V-Sekai / godot-whisper

An GDExtension addon for the Godot Engine that enables realtime audio transcription, supports OpenCL for most platforms, Metal for Apple devices, and runs on a separate thread.

Geek Repo:Geek Repo

Github PK Tool:Github PK Tool

On silence, the mic hallucinates

aiaimimi0920 opened this issue · comments

The current version(bd9c18a) also has a large amount of output when the microphone is silent
https://github.com/V-Sekai/godot-whisper/assets/153103332/13ce75ed-2c6f-4224-bdd7-6bc0b118caa2

I remember the previous version(three months ago?) didn't seem to have so many microphone hallucinations
https://github.com/V-Sekai/godot-whisper/assets/153103332/aad89a0c-f965-4349-9b4c-6d0233161b79

If possible, it would be best to solve this problem

That's true. In new version i decoupled the logic as much as possible, so it can be called from gdscript independently. Its true halucination is worse. I'll try look into combining iree.gd for hallucination, now that thats done. @fire ? Ideas?

People have mentioned combining silence detection with whisper as a first thought, but I am concerned about the total latency of the voice transcription.

I see. I'll look into the vad_detection logic, most likely that one when I migrated I didn't do it right. I'll look at old version and see what is different in this one.
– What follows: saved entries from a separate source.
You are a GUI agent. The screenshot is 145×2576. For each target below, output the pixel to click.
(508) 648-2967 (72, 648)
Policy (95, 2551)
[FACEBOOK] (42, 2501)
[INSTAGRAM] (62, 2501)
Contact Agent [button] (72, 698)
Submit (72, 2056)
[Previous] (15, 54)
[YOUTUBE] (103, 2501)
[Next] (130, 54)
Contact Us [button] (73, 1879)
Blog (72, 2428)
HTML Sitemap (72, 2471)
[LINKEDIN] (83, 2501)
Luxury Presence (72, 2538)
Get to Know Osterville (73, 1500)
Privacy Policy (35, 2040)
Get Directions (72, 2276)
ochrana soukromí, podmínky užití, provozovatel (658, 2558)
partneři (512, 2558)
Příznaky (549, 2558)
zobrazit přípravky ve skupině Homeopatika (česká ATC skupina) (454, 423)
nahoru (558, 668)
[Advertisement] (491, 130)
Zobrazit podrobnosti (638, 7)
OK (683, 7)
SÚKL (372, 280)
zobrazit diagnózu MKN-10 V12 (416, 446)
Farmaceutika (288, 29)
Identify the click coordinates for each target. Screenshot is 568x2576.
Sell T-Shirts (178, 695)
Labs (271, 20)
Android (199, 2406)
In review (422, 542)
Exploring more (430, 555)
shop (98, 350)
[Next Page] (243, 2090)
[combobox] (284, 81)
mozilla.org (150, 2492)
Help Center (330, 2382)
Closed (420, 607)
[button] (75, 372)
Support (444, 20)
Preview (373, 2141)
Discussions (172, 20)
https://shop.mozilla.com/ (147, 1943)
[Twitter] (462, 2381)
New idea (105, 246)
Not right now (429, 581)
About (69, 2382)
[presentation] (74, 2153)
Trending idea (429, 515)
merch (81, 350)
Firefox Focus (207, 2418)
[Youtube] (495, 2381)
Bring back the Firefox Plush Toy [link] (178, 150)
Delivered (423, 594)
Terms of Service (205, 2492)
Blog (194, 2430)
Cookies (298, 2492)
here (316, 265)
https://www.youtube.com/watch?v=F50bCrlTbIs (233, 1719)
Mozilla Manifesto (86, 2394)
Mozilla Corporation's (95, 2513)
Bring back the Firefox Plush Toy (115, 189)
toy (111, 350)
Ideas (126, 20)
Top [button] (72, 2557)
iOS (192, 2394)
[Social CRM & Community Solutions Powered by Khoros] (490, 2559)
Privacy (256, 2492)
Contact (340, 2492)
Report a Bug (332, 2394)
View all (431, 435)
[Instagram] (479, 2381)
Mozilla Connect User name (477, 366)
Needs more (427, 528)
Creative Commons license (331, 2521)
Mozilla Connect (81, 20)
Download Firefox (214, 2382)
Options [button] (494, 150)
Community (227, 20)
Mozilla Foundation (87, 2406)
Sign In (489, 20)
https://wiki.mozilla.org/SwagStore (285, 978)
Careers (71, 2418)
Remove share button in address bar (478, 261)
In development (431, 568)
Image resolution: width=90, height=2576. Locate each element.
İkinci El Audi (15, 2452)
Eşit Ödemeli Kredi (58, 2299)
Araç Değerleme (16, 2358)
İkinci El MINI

AI based VAD is also a thing, and that was my approach for iree and whisper-jax.

The silence part maybe works, some parts in project settings:
-audio/input/transcribe/vad_treshold
-audio/input/transcribe/freq_treshold
Need to be configured.

For now increasing vad_treshold to 2, as that seems to give good results in my case. Increasing it to 5 is even better in terms of silence detection.

@aiaimimi0920 , lmk if u get a chance to try it.